[Items from a data source]
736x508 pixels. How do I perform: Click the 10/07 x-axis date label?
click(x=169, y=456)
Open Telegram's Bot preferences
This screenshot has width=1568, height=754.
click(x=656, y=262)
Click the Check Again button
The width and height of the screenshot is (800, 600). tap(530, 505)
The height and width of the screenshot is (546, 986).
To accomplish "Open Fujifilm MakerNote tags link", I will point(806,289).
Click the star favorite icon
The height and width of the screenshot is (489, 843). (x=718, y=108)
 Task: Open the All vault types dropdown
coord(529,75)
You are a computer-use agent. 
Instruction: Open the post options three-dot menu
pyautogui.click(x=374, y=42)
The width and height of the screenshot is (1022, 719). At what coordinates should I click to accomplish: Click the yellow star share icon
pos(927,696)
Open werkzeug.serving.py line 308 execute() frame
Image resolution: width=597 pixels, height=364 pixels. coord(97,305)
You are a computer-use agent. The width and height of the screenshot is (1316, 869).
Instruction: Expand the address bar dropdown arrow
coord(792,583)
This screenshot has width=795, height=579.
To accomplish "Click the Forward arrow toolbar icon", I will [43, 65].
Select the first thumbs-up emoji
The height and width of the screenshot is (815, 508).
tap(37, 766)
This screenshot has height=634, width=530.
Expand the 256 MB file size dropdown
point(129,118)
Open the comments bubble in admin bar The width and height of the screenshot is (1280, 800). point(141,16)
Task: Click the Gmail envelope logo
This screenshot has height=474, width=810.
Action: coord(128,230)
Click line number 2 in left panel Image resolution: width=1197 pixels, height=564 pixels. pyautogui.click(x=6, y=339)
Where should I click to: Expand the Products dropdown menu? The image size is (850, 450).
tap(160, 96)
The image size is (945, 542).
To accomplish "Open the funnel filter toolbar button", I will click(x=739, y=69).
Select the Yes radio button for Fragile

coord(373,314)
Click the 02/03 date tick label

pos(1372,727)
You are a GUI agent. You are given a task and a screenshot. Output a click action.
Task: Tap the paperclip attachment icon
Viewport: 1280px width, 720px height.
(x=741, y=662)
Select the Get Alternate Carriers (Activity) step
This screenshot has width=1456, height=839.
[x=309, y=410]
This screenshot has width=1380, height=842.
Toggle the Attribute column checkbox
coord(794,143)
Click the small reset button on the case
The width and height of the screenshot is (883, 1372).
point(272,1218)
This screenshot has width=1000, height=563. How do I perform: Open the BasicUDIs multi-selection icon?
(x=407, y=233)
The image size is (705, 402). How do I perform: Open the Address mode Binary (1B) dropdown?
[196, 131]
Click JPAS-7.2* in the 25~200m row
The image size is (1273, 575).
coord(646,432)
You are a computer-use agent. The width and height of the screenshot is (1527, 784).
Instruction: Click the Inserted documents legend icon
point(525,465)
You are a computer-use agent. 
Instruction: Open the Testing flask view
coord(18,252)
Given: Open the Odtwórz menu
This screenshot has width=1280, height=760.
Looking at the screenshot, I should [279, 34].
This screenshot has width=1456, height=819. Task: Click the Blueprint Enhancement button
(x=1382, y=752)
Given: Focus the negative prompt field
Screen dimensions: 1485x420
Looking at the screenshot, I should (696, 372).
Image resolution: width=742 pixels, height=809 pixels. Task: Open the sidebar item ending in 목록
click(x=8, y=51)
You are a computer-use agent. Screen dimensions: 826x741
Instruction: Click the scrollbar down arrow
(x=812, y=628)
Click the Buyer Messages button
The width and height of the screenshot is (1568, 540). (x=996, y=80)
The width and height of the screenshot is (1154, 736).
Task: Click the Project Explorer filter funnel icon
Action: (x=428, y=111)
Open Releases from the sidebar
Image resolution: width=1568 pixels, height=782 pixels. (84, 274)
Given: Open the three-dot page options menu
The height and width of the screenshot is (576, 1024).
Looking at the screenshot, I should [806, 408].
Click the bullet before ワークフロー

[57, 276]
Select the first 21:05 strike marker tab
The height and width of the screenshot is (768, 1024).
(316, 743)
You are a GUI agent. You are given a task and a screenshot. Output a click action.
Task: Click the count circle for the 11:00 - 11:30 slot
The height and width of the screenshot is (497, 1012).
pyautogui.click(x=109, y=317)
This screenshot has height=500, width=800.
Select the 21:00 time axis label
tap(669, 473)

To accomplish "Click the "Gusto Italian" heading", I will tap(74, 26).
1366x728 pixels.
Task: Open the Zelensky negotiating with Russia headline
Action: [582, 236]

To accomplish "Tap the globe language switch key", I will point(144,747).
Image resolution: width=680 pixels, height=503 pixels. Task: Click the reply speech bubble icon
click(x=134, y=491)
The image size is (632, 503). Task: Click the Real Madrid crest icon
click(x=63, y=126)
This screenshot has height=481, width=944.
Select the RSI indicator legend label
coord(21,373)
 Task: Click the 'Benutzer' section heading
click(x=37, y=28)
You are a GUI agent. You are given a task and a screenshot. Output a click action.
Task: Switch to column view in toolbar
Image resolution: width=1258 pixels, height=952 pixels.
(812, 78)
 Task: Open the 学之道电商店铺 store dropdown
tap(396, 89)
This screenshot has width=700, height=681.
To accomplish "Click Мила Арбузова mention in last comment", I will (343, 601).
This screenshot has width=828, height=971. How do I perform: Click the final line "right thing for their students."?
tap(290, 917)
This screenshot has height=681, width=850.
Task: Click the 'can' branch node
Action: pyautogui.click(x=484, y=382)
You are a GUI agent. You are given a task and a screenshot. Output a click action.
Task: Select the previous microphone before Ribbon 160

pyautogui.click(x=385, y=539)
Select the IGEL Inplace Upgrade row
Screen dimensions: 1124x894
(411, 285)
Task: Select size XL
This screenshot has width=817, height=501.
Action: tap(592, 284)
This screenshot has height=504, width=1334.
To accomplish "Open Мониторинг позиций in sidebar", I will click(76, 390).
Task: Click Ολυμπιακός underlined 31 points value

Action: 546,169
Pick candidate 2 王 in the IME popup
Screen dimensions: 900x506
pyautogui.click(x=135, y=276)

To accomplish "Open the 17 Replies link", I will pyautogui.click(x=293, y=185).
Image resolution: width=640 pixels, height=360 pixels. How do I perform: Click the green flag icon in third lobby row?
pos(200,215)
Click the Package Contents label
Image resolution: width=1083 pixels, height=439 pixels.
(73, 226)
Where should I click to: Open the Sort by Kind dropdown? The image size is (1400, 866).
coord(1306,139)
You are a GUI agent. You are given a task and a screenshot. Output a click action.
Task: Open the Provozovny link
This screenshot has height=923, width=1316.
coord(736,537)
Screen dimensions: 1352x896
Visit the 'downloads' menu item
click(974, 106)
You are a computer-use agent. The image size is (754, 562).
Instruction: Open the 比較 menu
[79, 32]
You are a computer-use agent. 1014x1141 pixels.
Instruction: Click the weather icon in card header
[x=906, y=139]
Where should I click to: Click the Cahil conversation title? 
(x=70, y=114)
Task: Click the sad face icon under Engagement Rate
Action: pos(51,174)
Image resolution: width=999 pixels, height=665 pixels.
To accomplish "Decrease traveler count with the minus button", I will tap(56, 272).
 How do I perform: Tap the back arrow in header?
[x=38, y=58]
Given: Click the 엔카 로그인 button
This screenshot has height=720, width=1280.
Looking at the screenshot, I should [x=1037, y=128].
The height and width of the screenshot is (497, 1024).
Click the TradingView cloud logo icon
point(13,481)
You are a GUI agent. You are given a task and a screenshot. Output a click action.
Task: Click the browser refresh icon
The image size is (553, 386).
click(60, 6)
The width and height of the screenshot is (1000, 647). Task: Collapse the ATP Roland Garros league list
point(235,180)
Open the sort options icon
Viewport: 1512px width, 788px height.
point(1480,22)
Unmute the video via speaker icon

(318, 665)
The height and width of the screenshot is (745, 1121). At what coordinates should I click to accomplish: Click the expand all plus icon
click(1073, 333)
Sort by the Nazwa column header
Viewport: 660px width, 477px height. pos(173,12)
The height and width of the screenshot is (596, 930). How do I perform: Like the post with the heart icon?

Prompt » Which lines above hold the word "link"? Copy each of them.

Answer for the task »
To accomplish "Open Fujifilm MakerNote tags link", I will point(806,289).
To accomplish "Open the 17 Replies link", I will pyautogui.click(x=293, y=185).
Task: Open the Provozovny link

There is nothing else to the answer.